◆ EXERCISE: Below are the records; repeat exactly their lines between the line holding "Open Encounters in the Campaign sidebar" and the line holding "Grab the drag", inclusive, skipping the pictures.

◆ RECORDS:
((

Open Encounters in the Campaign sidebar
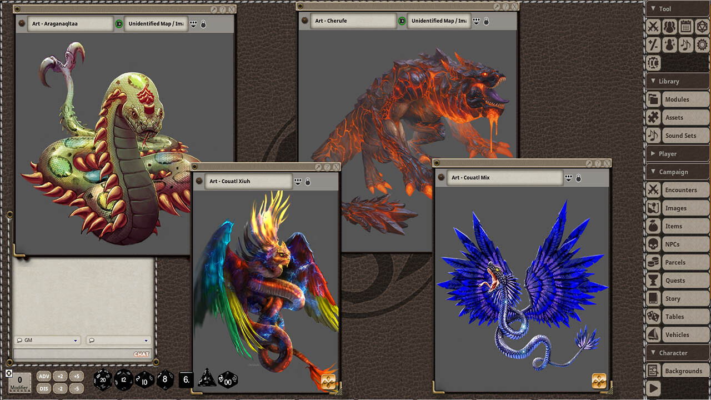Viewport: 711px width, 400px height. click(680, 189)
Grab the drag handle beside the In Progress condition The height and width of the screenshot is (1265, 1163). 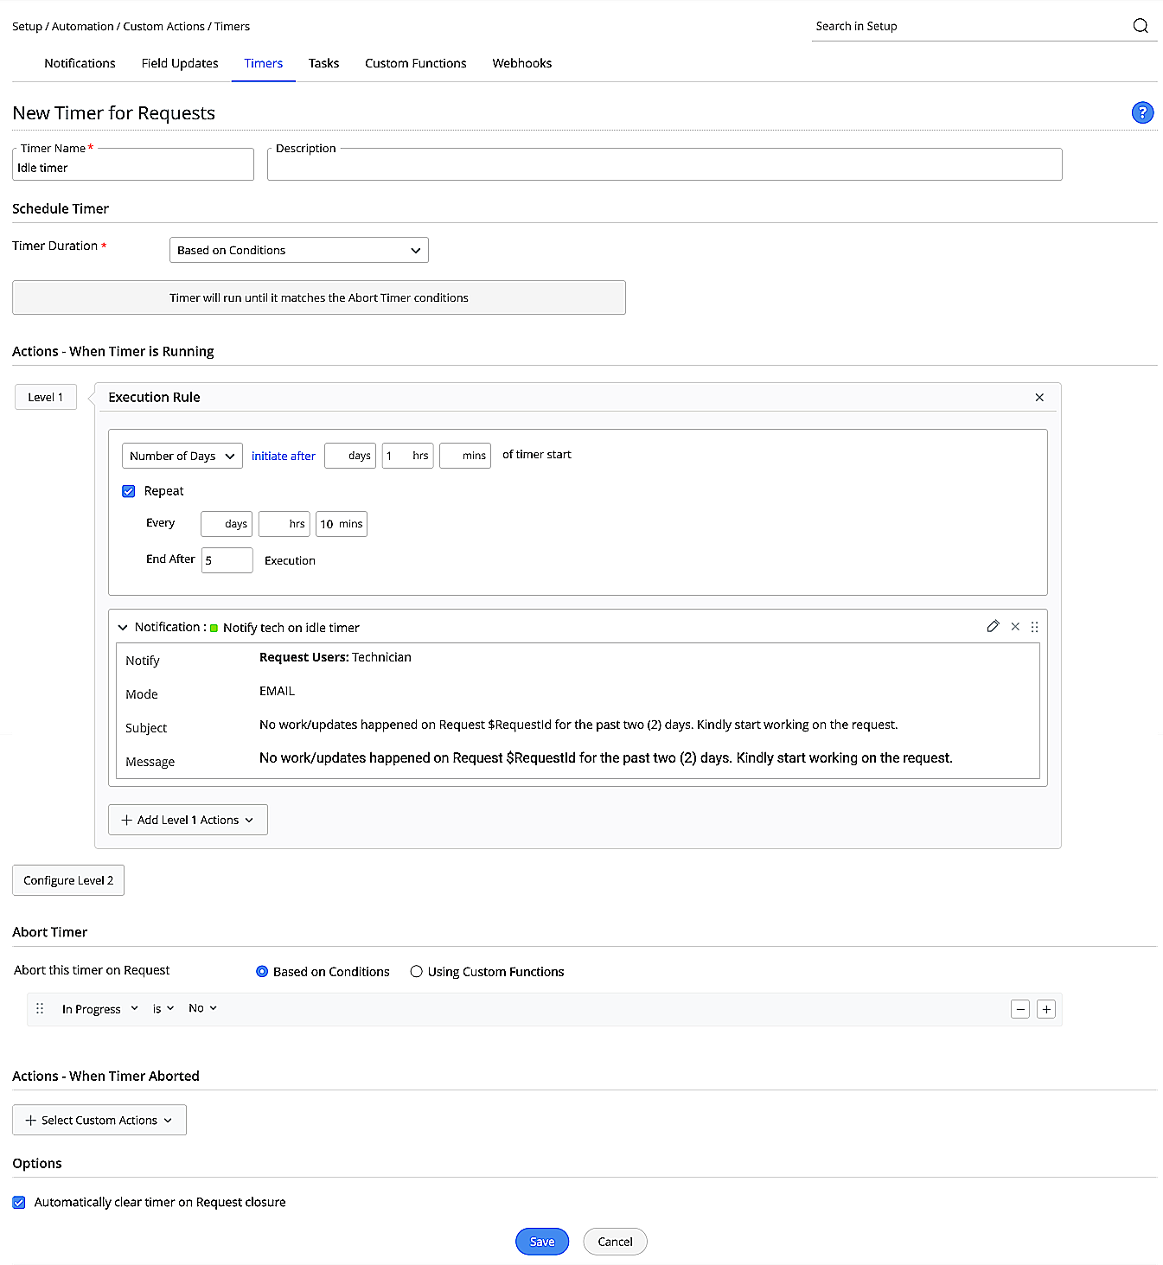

))
((

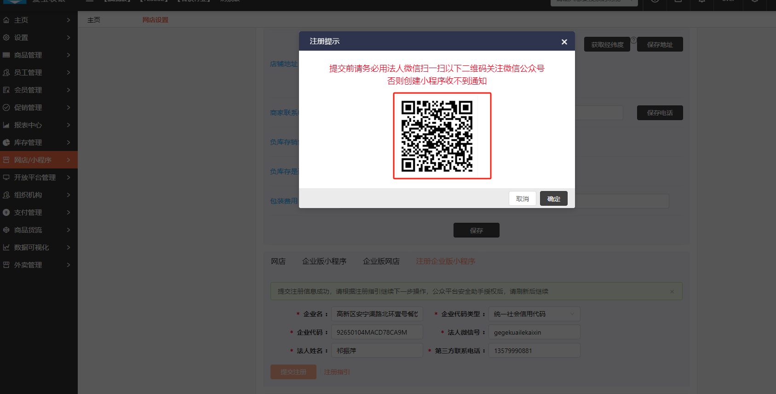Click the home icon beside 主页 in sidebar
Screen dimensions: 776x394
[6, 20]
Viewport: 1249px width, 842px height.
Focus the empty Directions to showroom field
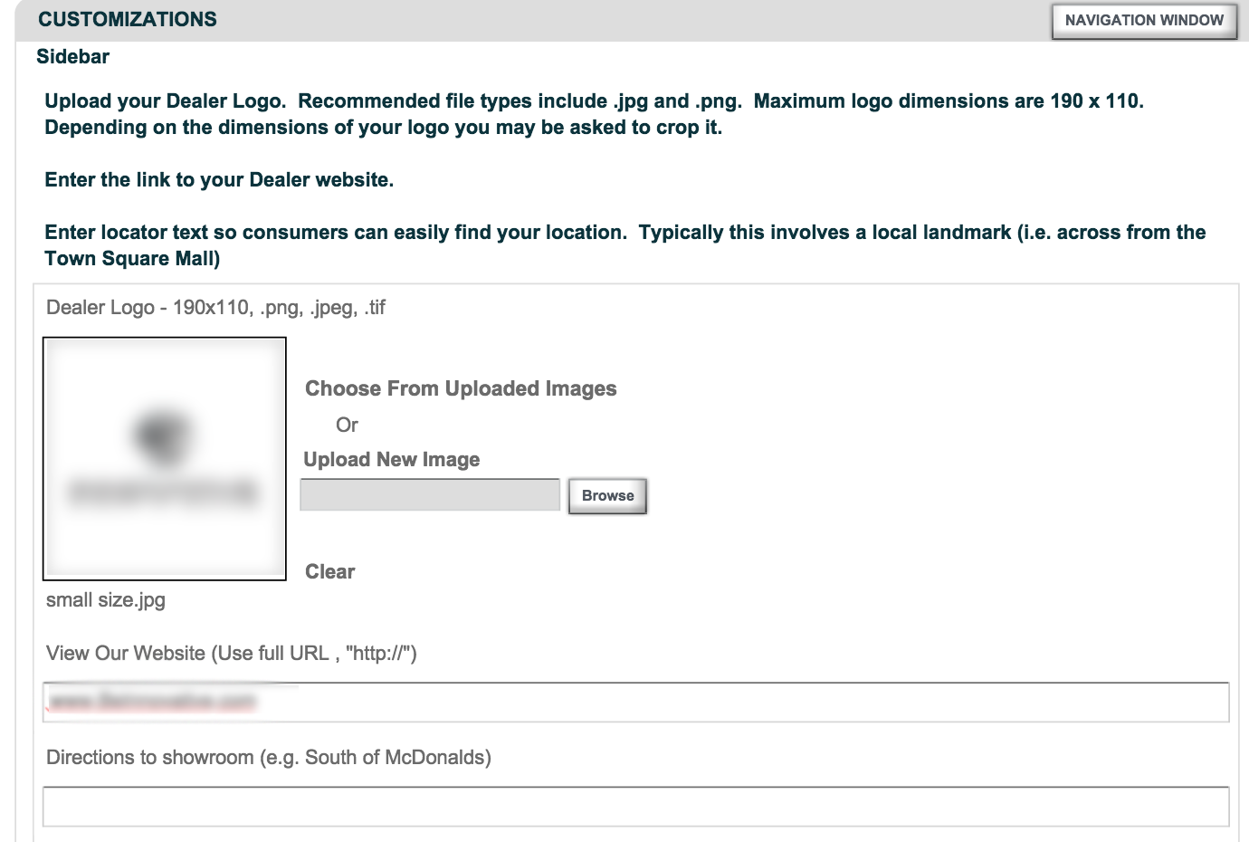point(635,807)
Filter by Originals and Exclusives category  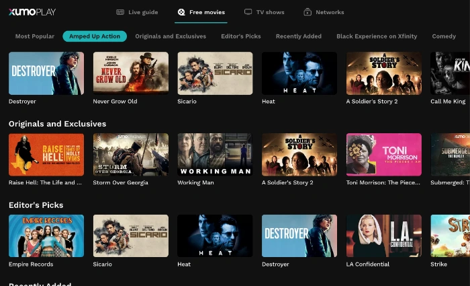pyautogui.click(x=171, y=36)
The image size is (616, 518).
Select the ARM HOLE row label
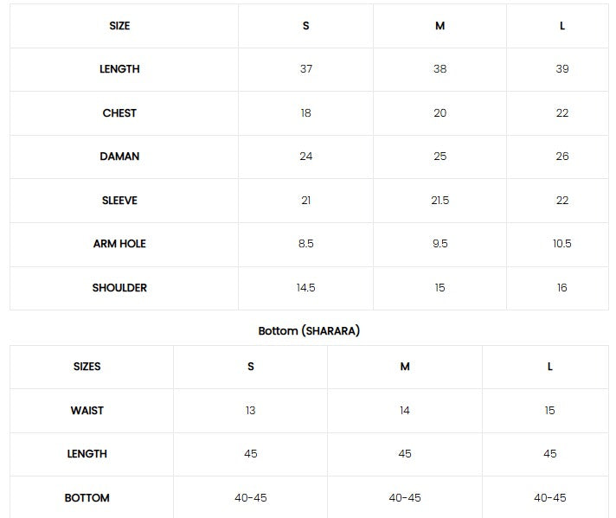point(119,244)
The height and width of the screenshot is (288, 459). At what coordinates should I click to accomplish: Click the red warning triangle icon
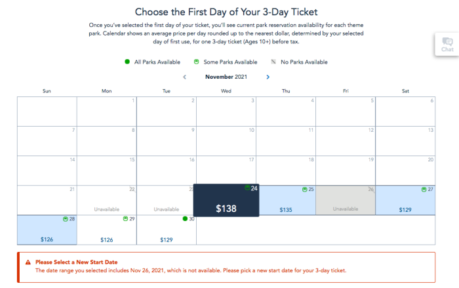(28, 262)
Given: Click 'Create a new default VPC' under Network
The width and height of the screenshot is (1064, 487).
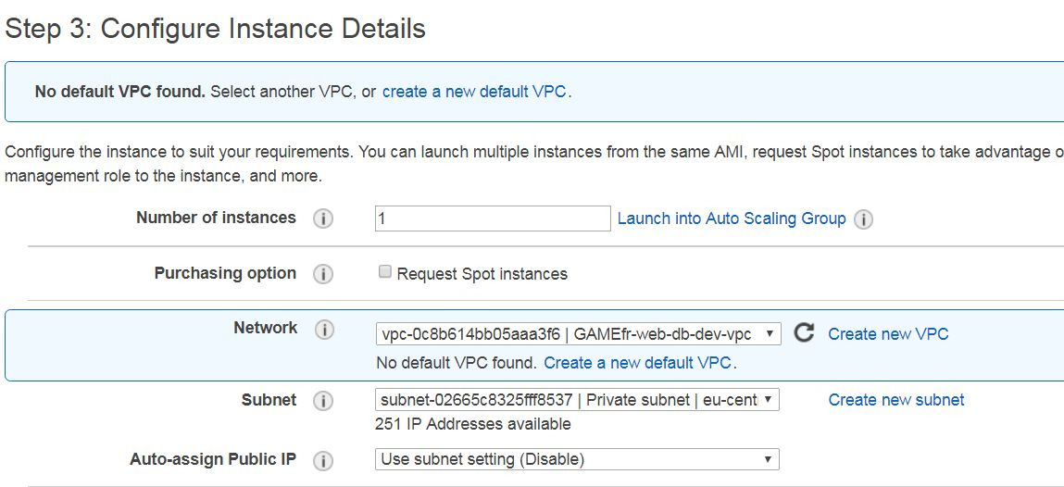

))
((

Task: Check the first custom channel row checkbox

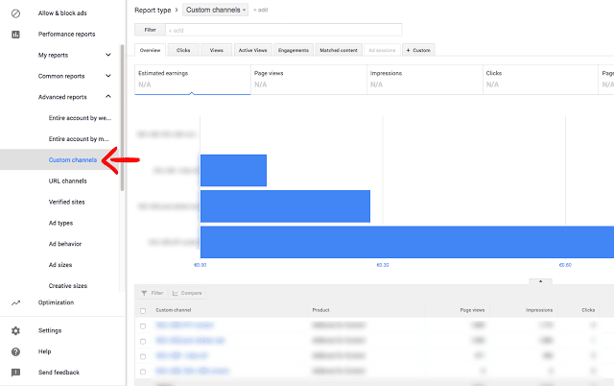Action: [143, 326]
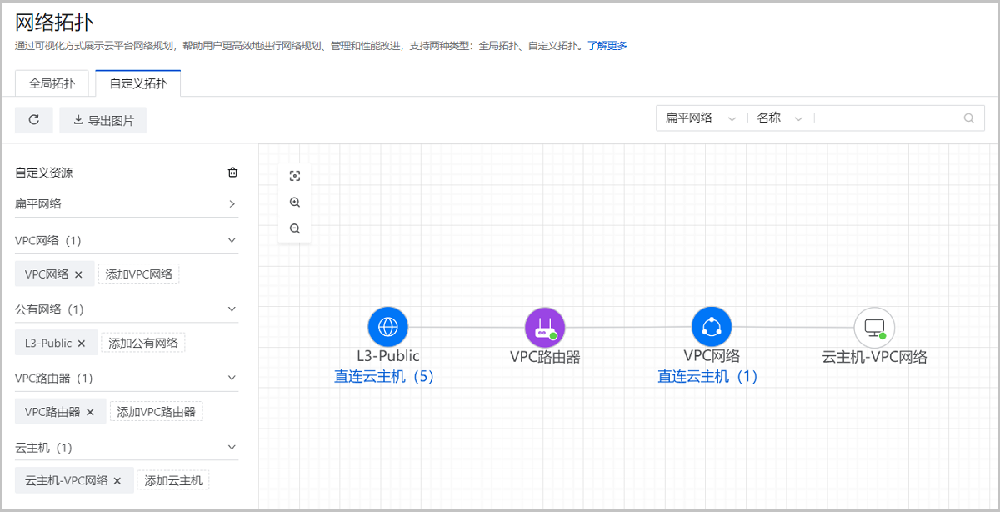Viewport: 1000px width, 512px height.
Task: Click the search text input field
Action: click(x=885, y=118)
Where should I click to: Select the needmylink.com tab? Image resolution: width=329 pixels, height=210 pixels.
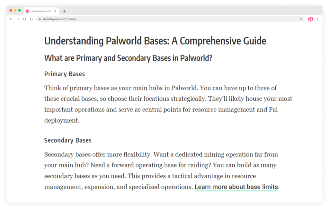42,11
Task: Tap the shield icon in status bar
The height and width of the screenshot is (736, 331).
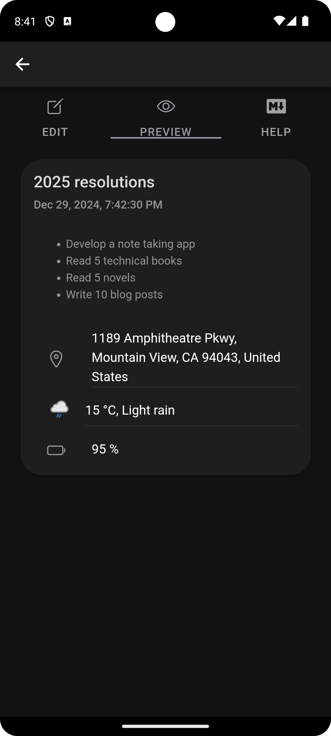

))

◆ RESULT OF THIS EXERCISE:
Open Encounters in the Campaign sidebar
Viewport: 711px width, 400px height. click(680, 189)
Grab the drag handle beside the In Progress condition The height and width of the screenshot is (1265, 1163). 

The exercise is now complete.